SUN Hockey Pool

Image hurting Hall hopes

MIKE ULMER -- Toronto Sun

, Last Updated: 8:40 AM ET

Cal Nichols, the lead man of the Edmonton Oilers ownership group, is on the phone.

He is selling the idea that Glenn Anderson belongs in the Hockey Hall of Fame.

"I got to know Glenn very well," Nichols said. "My company had an endorsement deal with him and I admired his stick-to-it-iveness. He'd talk to the fans and sign autographs hour after hour."

Anderson, Nichols said, also was active with the Cross Cancer Institute in town.

"A lot of times, he would show up on his own and pay particular attention to the kids. You could see that he genuinely cared. That's a side only a few of us got to see."

Nichols was taking the time to pitch Anderson because he knows many in the hockey world do not hold a particularly high opinion of Glenn Anderson the man.

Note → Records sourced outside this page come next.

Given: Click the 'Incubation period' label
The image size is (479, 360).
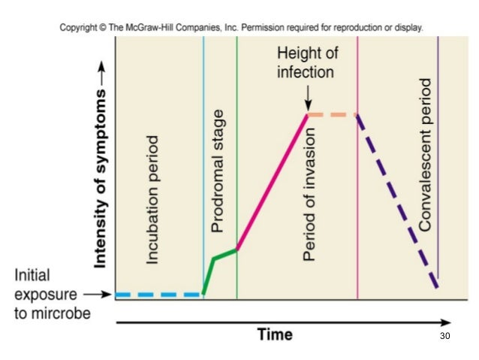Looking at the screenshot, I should pos(152,200).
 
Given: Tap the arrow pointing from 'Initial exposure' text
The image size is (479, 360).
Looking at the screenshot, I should pos(97,295).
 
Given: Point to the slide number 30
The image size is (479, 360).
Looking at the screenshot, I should pos(444,335).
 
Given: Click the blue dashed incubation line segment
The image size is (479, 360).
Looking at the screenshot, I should pos(158,295).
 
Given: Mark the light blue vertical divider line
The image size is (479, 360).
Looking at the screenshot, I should pos(203,150).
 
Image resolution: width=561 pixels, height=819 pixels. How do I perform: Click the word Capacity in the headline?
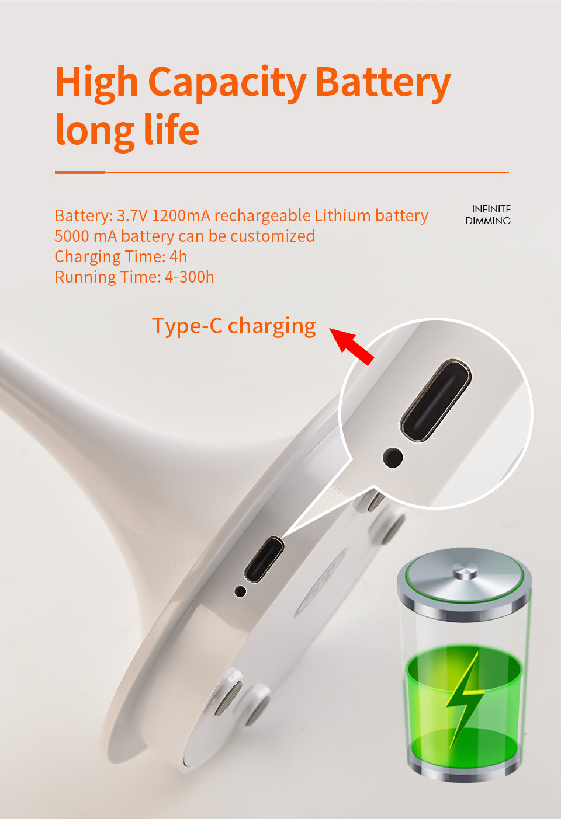click(x=227, y=83)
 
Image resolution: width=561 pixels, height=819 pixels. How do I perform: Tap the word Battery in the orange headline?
click(x=383, y=83)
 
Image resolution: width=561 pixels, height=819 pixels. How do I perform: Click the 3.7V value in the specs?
click(x=132, y=216)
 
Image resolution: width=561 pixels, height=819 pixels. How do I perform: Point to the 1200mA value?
click(x=181, y=216)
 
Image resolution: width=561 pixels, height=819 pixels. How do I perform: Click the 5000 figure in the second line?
click(x=72, y=236)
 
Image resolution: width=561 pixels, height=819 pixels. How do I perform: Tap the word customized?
click(x=272, y=236)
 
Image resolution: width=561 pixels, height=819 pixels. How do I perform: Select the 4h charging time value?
click(x=178, y=257)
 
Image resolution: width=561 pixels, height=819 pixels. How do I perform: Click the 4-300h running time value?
click(x=189, y=277)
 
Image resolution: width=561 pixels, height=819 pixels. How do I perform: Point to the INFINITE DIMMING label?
click(x=488, y=215)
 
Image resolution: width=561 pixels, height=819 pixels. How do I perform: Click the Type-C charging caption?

And that, more than any failure on the ice, is what has kept Anderson out of the Hall.

The selection committee makes its announcement next Wednesday.

In 2006, Doug Gilmour and Patrick Roy will be the minimum three years removed from the game and should be locks.

For Anderson, first eligible for the Hall in 1999, this could be his last chance. Since that year, a handful of comparable players -- Bernie Federko, Clark Gillies, Dale Hawerchuk, Joe Mullen and Denis Savard -- have glided into the Hall while Anderson has been shunned.

"I think it's media-driven," Nichols said of Anderson's exclusion. "Glenn with the media was a different person than he was with the citizens and sports fans."

There are other explanations.

The Hall of Fame has been top-heavy with Edmonton Oilers with the selections of Wayne Gretzky, Grant Fuhr, Paul Coffey and Jari Kurri.

But there is the image thing. Five of the 18 members of the selection committee are media members. That does not guarantee they will vote against Anderson. Far from it. But Anderson's standing among the men and women who covered him hasn't helped.

A while later, Nichols, a guy with plenty to do, called again.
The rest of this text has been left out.